**Exercise goal:**
In the passage on supervising medical students and residents below, what did the grand jury investigation into the Libby Zion case recommend? Please answer in one sentence.

**Given passage:**
Supervising Medical Students and Residents
Although only a few physicians are full-time members of medical school faculties, most physicians have to deal with students and residents, at least occasionally, when they hospitalize or refer a patient. It is important for physicians to understand the extent to which they may rely on students and residents to care for patients. Improper delegation of authority to students and residents can subject attending physicians to medical malpractice liability, license review, and criminal investigation. The case of Libby Zion is a rare but poignant reminder of the risks of improper supervision in a medical teaching situation. [Colford JM Jr, McPhee SJ. The ravelled sleeve of care: managing the stresses of residency training. JAMA. 1989;261:889–893.]
Libby Zion, a young woman in generally good health, was admitted to a New York hospital for an acute illness. She died several hours later, after questionable care from residents who had been on duty for an extended period. A grand jury investigation found no criminal conduct but recommended shorter hours and more supervision for residents. [Asch DM, Parker RM. The Libby Zion case: one step forward or two steps backward? N Engl J Med. 1988;318:771–775.]
Most private physicians do not appreciate the risks of working with an improperly supervised teaching program. Improperly billing for work done by students or residents may subject the physician to civil and criminal prosecution for Medicare/Medicaid fraud. In addition, teaching programs are increasingly the target of medical malpractice litigation and the courts have held that staff can be liable for the actions of the residents they supervise:
[m]edical professionals may be held accountable when they undertake to care for a patient and their actions do not meet the standard of care for such actions as established by expert testimony. Thus, in the increasingly complex modern delivery of medical care, a physician who undertakes to provide on- call supervision of residents actually treating a patient may be held accountable to that patient, if the physician negligently supervises those residents and such negligent supervision proximately causes the patient’s injuries. [Mozingo by Thomas v. Pitt County Mem’l. Hosp., Inc., 415 S.E.2d 341, 345 (N.C. 1992).]

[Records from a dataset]
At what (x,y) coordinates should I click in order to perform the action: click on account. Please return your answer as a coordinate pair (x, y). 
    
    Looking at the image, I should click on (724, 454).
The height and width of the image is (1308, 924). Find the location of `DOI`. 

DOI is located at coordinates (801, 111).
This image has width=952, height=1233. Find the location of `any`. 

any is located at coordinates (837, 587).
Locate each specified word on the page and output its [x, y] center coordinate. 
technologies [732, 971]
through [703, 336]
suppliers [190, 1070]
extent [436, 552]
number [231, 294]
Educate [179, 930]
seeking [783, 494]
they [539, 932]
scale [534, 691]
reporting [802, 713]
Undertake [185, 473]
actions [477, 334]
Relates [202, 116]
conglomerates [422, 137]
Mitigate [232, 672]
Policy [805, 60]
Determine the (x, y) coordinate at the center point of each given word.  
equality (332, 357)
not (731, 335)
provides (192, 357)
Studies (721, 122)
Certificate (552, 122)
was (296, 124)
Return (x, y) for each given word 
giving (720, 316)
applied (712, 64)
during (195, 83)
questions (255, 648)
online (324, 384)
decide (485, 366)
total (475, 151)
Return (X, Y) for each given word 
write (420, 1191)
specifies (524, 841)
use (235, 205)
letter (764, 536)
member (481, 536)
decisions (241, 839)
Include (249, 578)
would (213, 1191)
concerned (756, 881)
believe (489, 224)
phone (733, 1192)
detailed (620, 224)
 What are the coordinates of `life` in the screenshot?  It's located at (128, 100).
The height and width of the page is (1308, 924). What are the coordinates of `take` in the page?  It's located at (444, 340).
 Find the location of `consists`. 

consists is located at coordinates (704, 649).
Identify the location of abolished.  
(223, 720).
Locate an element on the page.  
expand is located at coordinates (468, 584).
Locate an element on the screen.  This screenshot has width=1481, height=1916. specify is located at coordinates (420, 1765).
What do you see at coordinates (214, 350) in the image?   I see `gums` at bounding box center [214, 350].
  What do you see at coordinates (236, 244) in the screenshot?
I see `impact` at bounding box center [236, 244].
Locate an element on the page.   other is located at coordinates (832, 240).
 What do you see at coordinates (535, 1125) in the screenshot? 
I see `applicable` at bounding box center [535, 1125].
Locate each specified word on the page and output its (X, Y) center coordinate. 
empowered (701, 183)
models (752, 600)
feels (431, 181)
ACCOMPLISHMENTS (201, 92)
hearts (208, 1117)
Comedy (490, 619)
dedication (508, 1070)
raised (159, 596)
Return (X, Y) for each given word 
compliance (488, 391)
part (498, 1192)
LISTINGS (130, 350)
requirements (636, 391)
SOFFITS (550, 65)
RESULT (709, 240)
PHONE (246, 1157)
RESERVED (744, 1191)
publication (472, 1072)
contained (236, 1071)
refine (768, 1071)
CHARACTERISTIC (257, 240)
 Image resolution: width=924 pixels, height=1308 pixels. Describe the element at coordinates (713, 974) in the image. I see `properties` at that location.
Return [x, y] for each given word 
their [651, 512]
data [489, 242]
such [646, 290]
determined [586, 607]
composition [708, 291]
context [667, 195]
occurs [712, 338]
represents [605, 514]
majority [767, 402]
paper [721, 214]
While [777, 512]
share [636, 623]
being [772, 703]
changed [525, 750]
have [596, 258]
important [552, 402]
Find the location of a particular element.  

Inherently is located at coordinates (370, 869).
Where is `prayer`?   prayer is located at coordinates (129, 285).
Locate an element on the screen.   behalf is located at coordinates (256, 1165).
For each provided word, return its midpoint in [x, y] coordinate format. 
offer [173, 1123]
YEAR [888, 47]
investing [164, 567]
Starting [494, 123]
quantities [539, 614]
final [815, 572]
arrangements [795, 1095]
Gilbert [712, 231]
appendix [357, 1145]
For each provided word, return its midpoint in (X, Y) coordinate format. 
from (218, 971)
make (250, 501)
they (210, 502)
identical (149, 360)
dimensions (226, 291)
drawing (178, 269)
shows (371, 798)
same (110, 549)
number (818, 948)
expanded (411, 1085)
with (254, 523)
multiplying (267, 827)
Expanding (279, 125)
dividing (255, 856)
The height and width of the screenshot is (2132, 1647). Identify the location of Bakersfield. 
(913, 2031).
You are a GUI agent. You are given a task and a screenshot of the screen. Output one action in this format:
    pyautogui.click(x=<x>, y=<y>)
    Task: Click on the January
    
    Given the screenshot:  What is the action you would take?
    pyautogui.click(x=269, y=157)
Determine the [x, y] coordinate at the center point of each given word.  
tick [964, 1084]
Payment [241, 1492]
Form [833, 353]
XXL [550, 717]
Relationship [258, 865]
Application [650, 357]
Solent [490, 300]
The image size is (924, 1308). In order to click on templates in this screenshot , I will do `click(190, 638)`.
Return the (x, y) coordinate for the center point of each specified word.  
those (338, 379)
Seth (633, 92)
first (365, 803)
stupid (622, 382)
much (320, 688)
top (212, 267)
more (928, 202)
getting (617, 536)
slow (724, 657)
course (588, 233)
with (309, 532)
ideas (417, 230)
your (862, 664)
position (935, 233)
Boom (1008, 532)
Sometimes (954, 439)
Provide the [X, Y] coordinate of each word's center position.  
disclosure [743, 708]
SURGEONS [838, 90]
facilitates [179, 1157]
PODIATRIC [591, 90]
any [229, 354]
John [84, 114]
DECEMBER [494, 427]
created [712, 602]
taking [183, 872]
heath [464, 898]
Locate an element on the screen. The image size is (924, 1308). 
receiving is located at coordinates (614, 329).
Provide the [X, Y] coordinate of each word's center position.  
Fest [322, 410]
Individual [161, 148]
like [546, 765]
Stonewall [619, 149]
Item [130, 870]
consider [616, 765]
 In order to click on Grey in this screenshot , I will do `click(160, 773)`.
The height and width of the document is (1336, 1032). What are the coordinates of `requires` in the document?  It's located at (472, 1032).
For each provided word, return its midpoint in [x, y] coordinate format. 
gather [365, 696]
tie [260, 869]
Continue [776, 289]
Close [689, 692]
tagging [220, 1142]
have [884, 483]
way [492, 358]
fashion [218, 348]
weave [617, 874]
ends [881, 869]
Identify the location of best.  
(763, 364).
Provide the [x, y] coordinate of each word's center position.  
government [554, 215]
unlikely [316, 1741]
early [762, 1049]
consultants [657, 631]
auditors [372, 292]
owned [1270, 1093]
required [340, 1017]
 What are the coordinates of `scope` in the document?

**Final answer:**
The grand jury recommended shorter hours and more supervision for residents.